VISUAL RESEARCH FOR SOCIAL CHANGE

GRADUATE STUDENT CONFERENCE

 

Date: Wednesday, April 18, 2018 (after AERA)

Location: Teachers College, Columbia University, New York

Co-organizers: The Visual Research Center (VRC) & the Media and Social Change Lab (MASCLab) at Teachers College, Columbia University

Keynote by: Wendy Luttrell, Professor of Urban Education, Critical Psychology, and Sociology, CUNY Graduate Center

CALL FOR PROPOSALS

The Visual Research for Social Change (VRSC) AERA post-conference invites graduate students to submit proposals for presentations, performances, and works-in-progress that bring together, express, and strengthen the intersections between visual research practices, media-based scholarship, and a commitment to justice and social change. Graduate students, artists, and practitioners are invited to share their cutting-edge visual methodologies, including their use of visual products (e.g., photos, videos, paintings, collage) and visual data, critical media analysis, multimodal storytelling, visual Internet-based research, artistic representations, and performances. We embrace interdisciplinary approaches and welcome proposals from different academic fields and across multiple domains.

CONFERENCE AIMS:

  • To facilitate greater connections among graduate students and nurture interdisciplinary research projects for social change that exploit the use of visual methods and visual data across domains. Exploring the potential of visual methodologies challenges and transcends disciplinary boundaries, fostering complex ways of seeing within a trans-disciplinary forum.

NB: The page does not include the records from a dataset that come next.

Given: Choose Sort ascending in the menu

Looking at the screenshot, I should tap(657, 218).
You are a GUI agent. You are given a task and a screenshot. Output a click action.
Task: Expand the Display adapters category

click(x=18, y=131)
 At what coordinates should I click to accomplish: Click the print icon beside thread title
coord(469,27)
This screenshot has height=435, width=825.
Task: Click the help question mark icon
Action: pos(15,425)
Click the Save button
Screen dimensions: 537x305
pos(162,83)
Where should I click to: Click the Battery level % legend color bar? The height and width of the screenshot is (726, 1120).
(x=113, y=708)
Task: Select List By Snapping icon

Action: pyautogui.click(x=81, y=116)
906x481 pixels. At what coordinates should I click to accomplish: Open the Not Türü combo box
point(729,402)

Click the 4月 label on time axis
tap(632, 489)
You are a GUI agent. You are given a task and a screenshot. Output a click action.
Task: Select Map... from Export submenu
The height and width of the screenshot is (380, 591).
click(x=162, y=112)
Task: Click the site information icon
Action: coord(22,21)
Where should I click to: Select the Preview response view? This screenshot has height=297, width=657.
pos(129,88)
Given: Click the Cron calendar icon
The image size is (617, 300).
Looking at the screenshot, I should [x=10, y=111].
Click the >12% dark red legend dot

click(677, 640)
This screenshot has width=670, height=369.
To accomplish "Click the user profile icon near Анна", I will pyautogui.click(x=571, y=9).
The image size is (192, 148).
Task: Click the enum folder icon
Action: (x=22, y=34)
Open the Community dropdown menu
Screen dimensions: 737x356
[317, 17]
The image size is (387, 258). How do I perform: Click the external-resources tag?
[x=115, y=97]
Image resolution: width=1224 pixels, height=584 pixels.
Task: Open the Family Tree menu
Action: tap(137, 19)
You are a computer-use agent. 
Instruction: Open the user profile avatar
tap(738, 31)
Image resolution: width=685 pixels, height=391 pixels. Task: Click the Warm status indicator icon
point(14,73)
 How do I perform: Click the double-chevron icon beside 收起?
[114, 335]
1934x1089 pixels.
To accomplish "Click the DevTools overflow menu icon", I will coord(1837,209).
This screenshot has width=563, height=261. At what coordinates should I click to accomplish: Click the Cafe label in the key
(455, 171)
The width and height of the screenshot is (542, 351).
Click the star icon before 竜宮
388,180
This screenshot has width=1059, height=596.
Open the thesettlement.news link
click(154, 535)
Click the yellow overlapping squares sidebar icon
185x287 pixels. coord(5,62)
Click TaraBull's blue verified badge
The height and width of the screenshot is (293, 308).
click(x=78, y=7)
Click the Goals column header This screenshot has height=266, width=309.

  • To build an interdisciplinary community of students, researchers, scholars, artists, and practitioners committed to visual research that advances collective scholarship for social action, social justice, and social change.

  • To promote critical-activist work as a means of public engagement and social justice. Beyond the “academy monopoly,” VRSC engages with and promotes visual research and the work of local communities, museums, schools, artists, practitioners, and galleries that has significant potential for translational impact on social change.

  • As a post-AERA graduate student conference, to provide a forum for networking and professional development, built around a collective reflection on the relationship between academic research, the visual world, and our own potential contributions to engendering justice and social change.

 

SUBMISSION DETAILS:

To submit a proposal, please send an abstract of maximum 300 words and 1-3 visual artifacts as attachments or links (images, videos, links to online resources, etc) to VisualResearchForSocialChange@gmail.com by February 15, 2018. In your proposal, please specify the session you’d like to present at (see details below).

CONFERENCE SESSIONS:

VRSC invites you to submit a proposal by choosing one of the three conference sessions at which you wish to present your research. While each session focuses on a line of visual inquiry, all three aim to create connections that highlight visual research for social change.

  • IMAGE-BASED RESEARCH welcomes a wide range of forms of visual inquiry for social justice, including visual ethnography, visual participatory research, visual Internet-based research, and any other visual approaches that use images as primary sources of data.

  • PERFORMATIVE INQUIRY seeks visual work that performs or enacts the research questions, and uses methods like performance ethnography or embodied visual methodologies to shed light on the social justice phenomena being investigated, and possibilities for social change.

 

  • IMAGI(NI)NG THE RESEARCH PROCESS invites works-in-progress that engage with visual methods and/or visual data, with the aim of encouraging reflexivity towards the process of data collection and analysis, and engendering conversations and feedback on research at various stages of completion.